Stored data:
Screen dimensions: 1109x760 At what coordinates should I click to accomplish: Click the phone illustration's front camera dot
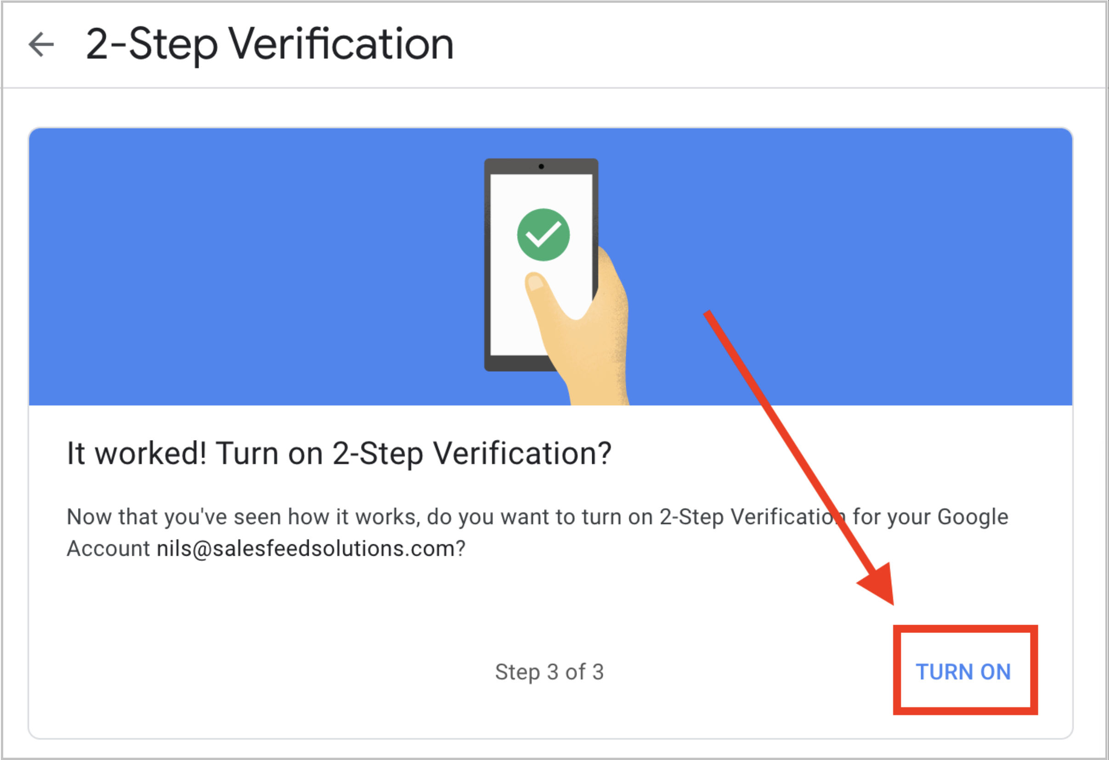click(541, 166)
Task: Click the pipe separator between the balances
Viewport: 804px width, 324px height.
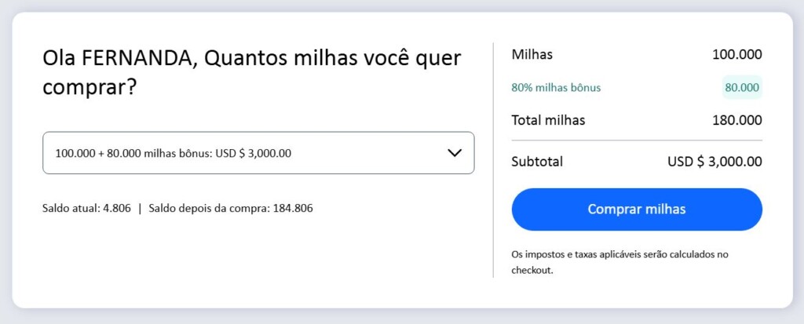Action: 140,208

## Your instructions
The records must be copied with no word altered, and without their pictures.

## Exercise solution
Screen dimensions: 1109x760 At what coordinates should I click to accomplish: Click the phone illustration's front camera dot
click(541, 166)
Task: Click the pipe separator between the balances
Viewport: 804px width, 324px height.
Action: 140,208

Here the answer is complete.